I’m not talking about the wild songs that float through the air from passing car stereos and slip out doors of shops and restaurants.
Or the music that greets you inside taxis and elevators. Or the window-rattling bass at stoplights. Or the muffled ear worms from the TikTok scroller at the far end of the couch.
That’s all audible leftovers. Scraps and crumbs from other people’s musical meals.
The good stuff I’m talking about doesn’t bother with formality. There is no play or pause. No rewind or download.
No beginning or end.
Listen hard and you can hear them everywhere, these secret combinations of rhythm and melody that happen by accident, in an instant, for an audience of one.
Songs are everywhere if you open your ears.
The world is always jamming.
They are compositions made of birds and noise and a hundred simultaneous conversations.
The tweet tweet of a crosswalk sign. A rolling bag clacking over gaps in the sidewalk. Dog barks and bell towers.
It’s easiest if you are in a new place and your senses are ignited by novelty. Even better if the language is unfamiliar, so that the simplest sentences sound like stanzas and lyrics.
Sit still and adjust your brain like a transistor radio searching for notes between the static.
Listen to the sounds you usually ignore. Take it all in and go where the “music” takes you.
Unless that “music” is all sirens and screaming, in which case you should probably go the opposite way.
I’d also be wary of any time carnival sounds mix with crying babies.
But you do you.
Full disclosure: I’m on a train in Spain.
I’m trying to write with my thumbs on my phone in a backwards-facing seat as we roll through the mountains.
There are lots of tunnels and cell service is spotty.
The conditions are not ideal for composing an email.
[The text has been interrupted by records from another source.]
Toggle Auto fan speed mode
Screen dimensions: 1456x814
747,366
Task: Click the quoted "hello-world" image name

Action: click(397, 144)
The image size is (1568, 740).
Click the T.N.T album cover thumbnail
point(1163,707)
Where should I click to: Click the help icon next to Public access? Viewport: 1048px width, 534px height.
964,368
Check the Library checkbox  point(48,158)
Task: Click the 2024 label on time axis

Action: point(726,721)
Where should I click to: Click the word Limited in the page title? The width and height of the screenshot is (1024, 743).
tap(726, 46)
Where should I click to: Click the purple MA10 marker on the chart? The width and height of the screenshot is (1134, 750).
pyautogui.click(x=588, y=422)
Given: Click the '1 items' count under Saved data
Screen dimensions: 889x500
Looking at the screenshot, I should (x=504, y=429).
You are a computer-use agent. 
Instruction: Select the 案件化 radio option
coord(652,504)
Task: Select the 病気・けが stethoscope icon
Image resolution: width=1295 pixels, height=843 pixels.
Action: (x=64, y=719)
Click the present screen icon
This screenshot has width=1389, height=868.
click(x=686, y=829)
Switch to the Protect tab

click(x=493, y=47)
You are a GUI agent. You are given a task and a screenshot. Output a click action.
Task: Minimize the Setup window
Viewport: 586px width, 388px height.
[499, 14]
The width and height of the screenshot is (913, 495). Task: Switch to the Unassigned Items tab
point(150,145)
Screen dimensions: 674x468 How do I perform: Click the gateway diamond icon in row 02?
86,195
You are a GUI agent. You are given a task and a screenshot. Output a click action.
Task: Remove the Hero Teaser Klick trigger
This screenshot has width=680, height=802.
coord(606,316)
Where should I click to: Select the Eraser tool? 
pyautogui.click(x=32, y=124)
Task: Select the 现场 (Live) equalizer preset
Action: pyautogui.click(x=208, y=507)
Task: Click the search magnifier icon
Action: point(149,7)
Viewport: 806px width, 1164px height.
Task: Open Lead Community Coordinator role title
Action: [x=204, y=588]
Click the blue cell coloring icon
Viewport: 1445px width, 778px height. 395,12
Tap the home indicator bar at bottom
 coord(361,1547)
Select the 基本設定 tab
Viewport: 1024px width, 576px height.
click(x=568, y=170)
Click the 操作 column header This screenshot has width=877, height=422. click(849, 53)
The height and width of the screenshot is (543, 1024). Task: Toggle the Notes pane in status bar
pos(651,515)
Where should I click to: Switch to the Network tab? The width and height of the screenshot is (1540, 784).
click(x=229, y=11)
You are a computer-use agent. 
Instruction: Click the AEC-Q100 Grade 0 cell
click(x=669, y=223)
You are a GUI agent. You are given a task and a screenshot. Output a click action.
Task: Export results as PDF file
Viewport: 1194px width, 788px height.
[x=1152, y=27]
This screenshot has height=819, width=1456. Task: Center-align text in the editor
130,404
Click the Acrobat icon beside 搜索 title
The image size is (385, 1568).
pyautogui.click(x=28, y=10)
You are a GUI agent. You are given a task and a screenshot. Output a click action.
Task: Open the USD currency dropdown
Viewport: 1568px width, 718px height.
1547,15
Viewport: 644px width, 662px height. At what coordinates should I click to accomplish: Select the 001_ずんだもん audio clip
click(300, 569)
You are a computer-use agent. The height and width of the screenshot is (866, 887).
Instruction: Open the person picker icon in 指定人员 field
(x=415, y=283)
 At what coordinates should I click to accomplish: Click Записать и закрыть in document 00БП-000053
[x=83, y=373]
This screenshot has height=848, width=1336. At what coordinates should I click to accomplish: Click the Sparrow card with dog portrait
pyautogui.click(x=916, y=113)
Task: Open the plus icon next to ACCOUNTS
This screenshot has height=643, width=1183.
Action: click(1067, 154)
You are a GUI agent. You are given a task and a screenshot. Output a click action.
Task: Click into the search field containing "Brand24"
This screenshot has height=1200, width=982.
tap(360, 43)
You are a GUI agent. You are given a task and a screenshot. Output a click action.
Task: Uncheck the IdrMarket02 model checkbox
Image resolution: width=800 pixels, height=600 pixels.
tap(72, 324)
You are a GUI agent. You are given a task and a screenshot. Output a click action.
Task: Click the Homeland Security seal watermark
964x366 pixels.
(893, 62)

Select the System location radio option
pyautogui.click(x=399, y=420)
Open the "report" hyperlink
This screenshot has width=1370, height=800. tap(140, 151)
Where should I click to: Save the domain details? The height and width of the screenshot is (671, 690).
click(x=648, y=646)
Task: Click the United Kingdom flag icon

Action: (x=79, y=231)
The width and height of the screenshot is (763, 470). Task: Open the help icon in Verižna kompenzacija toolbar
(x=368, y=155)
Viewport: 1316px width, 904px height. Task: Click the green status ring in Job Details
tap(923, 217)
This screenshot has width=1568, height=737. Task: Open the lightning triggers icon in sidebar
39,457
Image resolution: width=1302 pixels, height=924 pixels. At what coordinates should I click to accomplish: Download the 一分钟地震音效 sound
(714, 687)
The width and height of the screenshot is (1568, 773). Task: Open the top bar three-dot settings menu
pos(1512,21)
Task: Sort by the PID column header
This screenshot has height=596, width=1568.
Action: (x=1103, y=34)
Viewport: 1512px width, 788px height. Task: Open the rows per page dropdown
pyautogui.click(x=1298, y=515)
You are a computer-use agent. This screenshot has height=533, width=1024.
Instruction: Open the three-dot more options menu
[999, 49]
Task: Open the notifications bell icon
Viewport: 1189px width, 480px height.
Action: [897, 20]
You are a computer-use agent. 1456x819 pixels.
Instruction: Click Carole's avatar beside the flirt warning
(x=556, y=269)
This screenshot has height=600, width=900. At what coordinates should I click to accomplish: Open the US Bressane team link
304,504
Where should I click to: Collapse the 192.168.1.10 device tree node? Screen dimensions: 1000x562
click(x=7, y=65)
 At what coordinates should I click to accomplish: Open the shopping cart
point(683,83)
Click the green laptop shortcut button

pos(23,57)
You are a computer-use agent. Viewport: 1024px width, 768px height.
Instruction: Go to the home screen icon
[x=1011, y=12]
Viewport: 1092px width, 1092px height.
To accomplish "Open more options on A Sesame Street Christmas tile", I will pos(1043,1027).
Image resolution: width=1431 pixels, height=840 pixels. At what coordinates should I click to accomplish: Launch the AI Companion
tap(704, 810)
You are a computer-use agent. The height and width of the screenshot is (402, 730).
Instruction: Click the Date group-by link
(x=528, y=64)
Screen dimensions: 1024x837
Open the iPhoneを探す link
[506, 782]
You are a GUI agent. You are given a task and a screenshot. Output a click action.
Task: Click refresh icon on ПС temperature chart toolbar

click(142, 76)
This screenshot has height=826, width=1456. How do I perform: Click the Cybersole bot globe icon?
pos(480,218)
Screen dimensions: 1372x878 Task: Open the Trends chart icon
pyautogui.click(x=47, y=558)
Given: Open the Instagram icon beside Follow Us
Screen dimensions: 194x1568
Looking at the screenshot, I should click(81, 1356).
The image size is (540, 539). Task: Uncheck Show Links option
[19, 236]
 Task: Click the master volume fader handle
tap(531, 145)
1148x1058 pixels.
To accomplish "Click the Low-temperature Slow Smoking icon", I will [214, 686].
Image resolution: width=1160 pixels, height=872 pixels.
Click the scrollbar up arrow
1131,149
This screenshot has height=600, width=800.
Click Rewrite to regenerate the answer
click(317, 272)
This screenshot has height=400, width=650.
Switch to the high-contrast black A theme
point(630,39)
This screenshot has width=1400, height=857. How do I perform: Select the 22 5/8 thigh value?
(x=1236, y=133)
But it’s a lovely way to spend the day.
So if it’s all the same to you, I’m going to get back to gazing out the window and grooving on the sick beat this passenger coach is laying down.
Sincerely,
DJ CrankyPete
Five Song Friday 060
“Funk Off” - Big Boys
If you’re lucky, you learn something new every day. Today I learned that the Big Boys helped invent and introduce skate punk to the world. After forming in Austin in 1977, the boys went on to fuse funk and hardcore, resulting in a new genre that allowed Anthony Kiedis to spend most of his adult life without a shirt as the frontman for the Red Hot Chili Peppers. Trailblazers!
“Everyday” - Tristesse Contemporaine
It has been said that this Paris trio “seized the hazes of shoegaze, krautrock and madchester to compose the soundtrack of an era lost in the night.” I didn’t say it, but somebody did and the way you can tell is because I put the words in quotation marks.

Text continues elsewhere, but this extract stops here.